The src/prediction.py file contains the following main functions:

  1. load_trained_model(model_path): Loads the trained model from a file.
  2. predict(model, new_data): Makes predictions using the trained model.

To run predictions:

python src/prediction.py

Model Files

  1. Pickle (.pkl) file:

    • Location: models/scaler.pkl
    • Purpose: Stores the fitted StandardScaler object for feature scaling.
  2. TensorFlow (.h5) file:

    • Location: models/heart_failure_model.h5
    • Purpose: Stores the trained Keras model.

Notebook

The Jupyter notebook notebook/notebook.ipynb provides an interactive environment for data analysis, model training, and result visualization. To use the notebook:

  1. Ensure you have Jupyter installed: pip install jupyter
  2. Navigate to the project directory and start Jupyter:
    jupyter notebook
    
  3. Open notebook/project_name.ipynb from the Jupyter interface.

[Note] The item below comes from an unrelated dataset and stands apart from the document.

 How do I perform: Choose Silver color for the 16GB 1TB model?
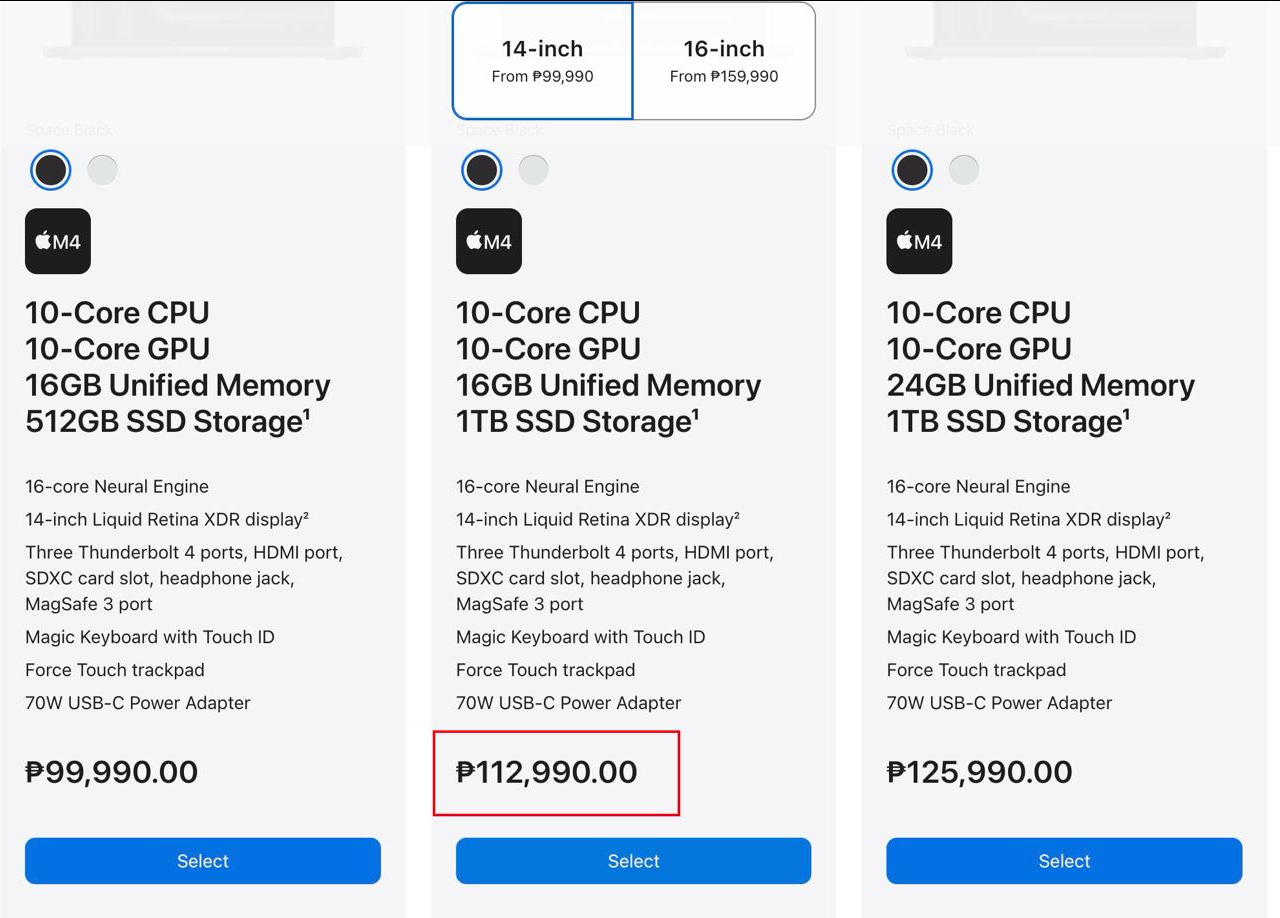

The notebook includes cells for:

  • Data loading and exploration
  • Preprocessing steps
  • Model creation and training
  • Evaluation and visualization of results

Using the Model

To use the trained model for predictions:

  1. Ensure your new data is in the same format as the training data.
  2. Use the predict function in src/prediction.py:
from src.prediction import load_trained_model, predict
import pandas as pd

model = load_trained_model()
new_data = pd.DataFrame({...})  
predictions = predict(model, new_data)

Deployment link

The model is deployed on Render. You can access it here: [https://heart-failure-prediction-ktzo.onrender.com/docs]

Demo video

Link - > [https://www.loom.com/share/eb587df444e04358bf969ce76e8bfda1?sid=cb5c4119-c84d-435a-9394-d0245657562b]

Load testing to simulate a large number of requests

Run the command

locust -f locustfile.py --host=http://127.0.0.1:8000

Additional Notes

  • The model and preprocessing steps can be fine-tuned by adjusting parameters in the respective Python files.
  • For large datasets, consider using data generators and training the model in batches.
  • Regularly update the requirements.txt file if you add new dependencies to the project.